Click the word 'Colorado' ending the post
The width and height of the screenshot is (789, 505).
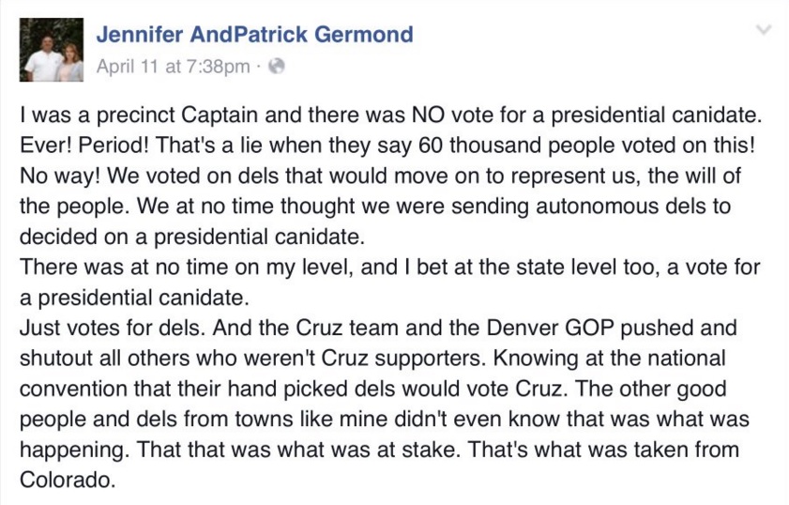click(x=65, y=479)
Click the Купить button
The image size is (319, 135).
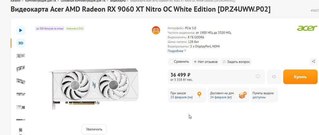[300, 77]
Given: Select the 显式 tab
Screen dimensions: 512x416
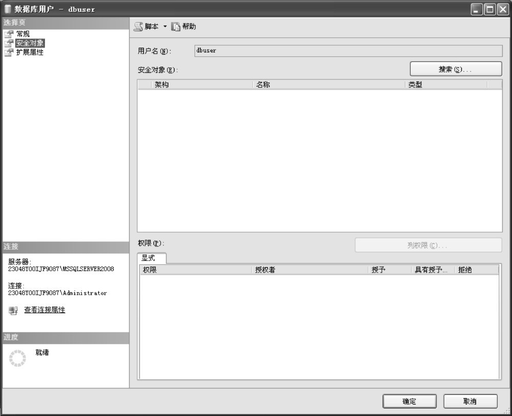Looking at the screenshot, I should (x=148, y=258).
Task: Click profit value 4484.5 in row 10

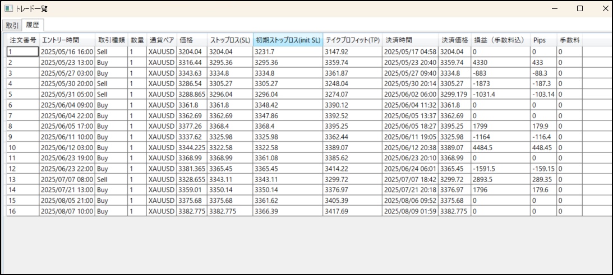Action: (500, 147)
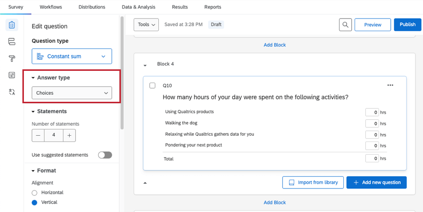Switch to the Workflows tab
Image resolution: width=423 pixels, height=212 pixels.
point(50,7)
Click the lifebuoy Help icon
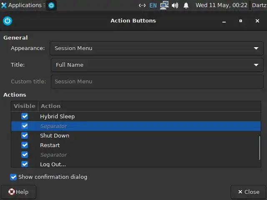The height and width of the screenshot is (200, 267). [x=12, y=192]
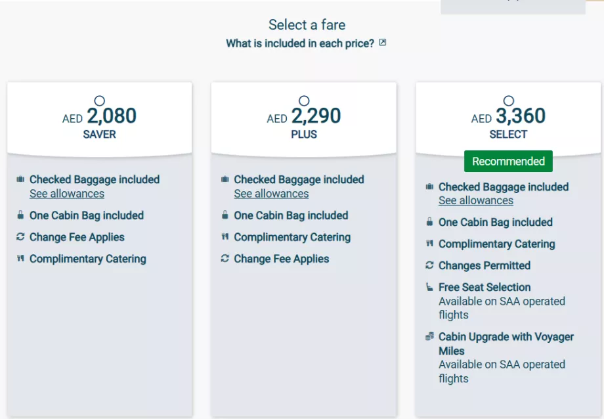Select the Select fare radio button

[508, 100]
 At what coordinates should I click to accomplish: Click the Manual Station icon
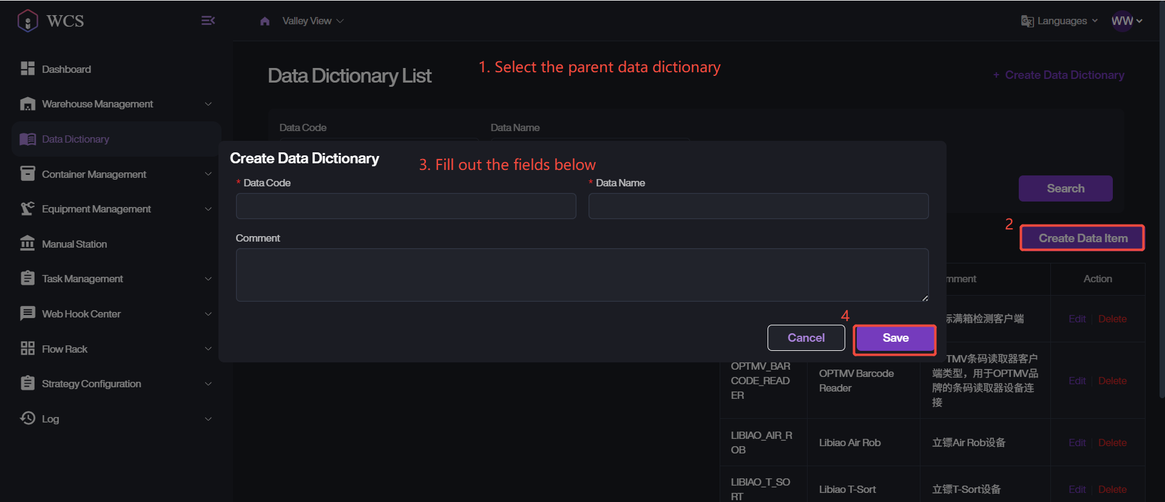[27, 243]
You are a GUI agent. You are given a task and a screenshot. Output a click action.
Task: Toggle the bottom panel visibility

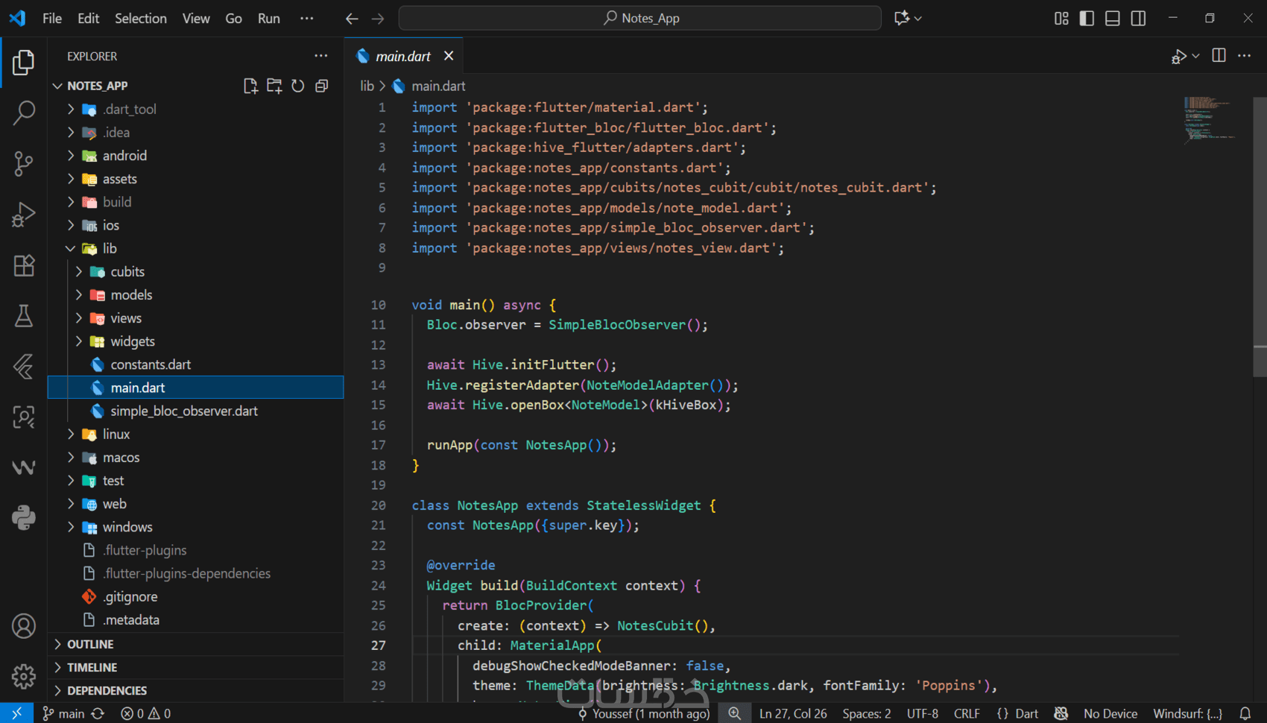1112,18
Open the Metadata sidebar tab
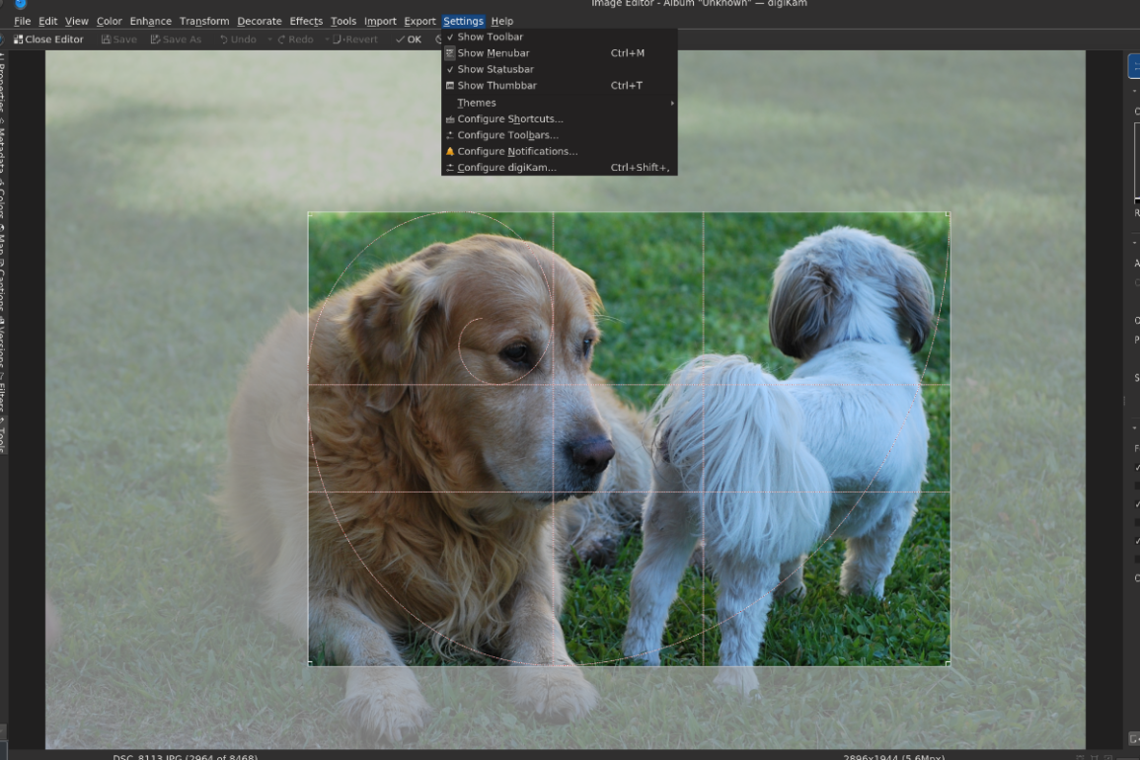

## Task goal
For this exercise, return the data above exactly and leave every picture out.

## Response to the task
Click the word 'Colorado' ending the post
The width and height of the screenshot is (789, 505).
click(x=65, y=479)
Click the Купить button
The image size is (319, 135).
[300, 77]
Given: Select the 显式 tab
Screen dimensions: 512x416
Looking at the screenshot, I should (x=148, y=258).
Task: Click profit value 4484.5 in row 10

Action: (500, 147)
Switch to the Workflows tab
Image resolution: width=423 pixels, height=212 pixels.
point(50,7)
Click the lifebuoy Help icon
The height and width of the screenshot is (200, 267). [x=12, y=192]
Select the Select fare radio button

[508, 100]
 At what coordinates should I click to accomplish: Click the Manual Station icon
[27, 243]
You are a GUI agent. You are given a task and a screenshot. Output a click action.
Task: Toggle the bottom panel visibility

1112,18
Open the Metadata sidebar tab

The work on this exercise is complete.